Description-Behavior Mismatch

Medium

Confidence: 92% confidence
Finding: The skill’s stated purpose is pet vocal emotion analysis, but the workflow expands into cloud-backed history report retrieval and report management. That scope expansion increases data processing and retention surface beyond user expectations, creating privacy and consent risk because users may not realize their analysis activity is being queried and managed as persistent remote records.

Description-Behavior Mismatch

Low

Confidence: 90% confidence
Finding: The documentation states that uploaded attachments/audio/video are automatically saved as local files, but this behavior is not disclosed in the skill’s top-level description. Undisclosed local persistence can expose sensitive media to other local processes, backups, or later misuse, especially when users expect transient processing only.

Intent-Code Divergence

Medium

Confidence: 97% confidence
Finding: The skill claims original video data is deleted immediately after cloud analysis, but elsewhere says uploaded media is automatically saved locally. This inconsistency is dangerous because it can mislead users about actual retention, undermining informed consent and potentially causing sensitive pet/home recordings to remain stored on disk contrary to the privacy statement.

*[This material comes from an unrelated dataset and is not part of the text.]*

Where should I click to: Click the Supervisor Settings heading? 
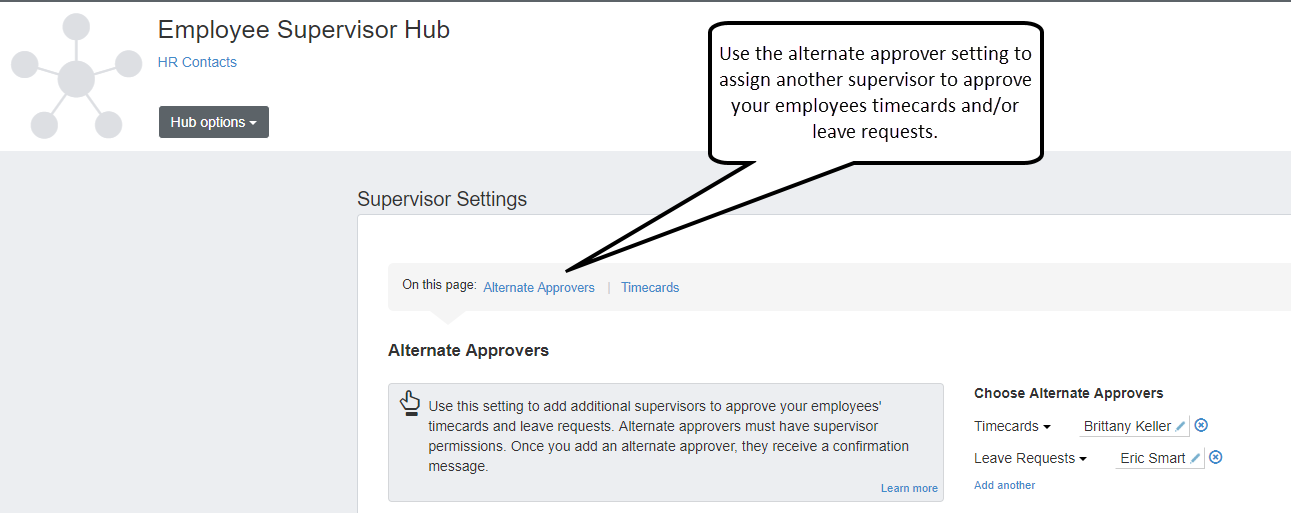coord(441,199)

Description-Behavior Mismatch

High

Confidence: 98% confidence
Finding: The documented API performs human video face/health analysis, which materially conflicts with the skill's declared purpose of pet vocal emotion analysis. This kind of capability mismatch is dangerous because it can cause the agent to collect and transmit sensitive user video or health-related data under a misleading pet-audio pretense, creating privacy, consent, and data-misuse risks.

Intent-Code Divergence

High

Confidence: 99% confidence
Finding: The request schema explicitly accepts uploaded videos or public video URLs, directly contradicting the stated pet-voice use case. In this skill context, that contradiction increases risk because users may reasonably believe they are sharing innocuous pet audio while the system is actually designed to ingest richer, potentially identifying video data.

Description-Behavior Mismatch

Medium

Confidence: 89% confidence
Finding: This file exposes generic CRUD-style record management methods (`page`, `list`, `add`, `edit`, `delete`) that are not clearly tied to the stated pet vocal emotion analysis purpose. In a skill that should primarily submit audio for analysis and fetch results, unrelated management endpoints expand the attack surface and may permit unauthorized data or resource manipulation if the wider platform exposes them.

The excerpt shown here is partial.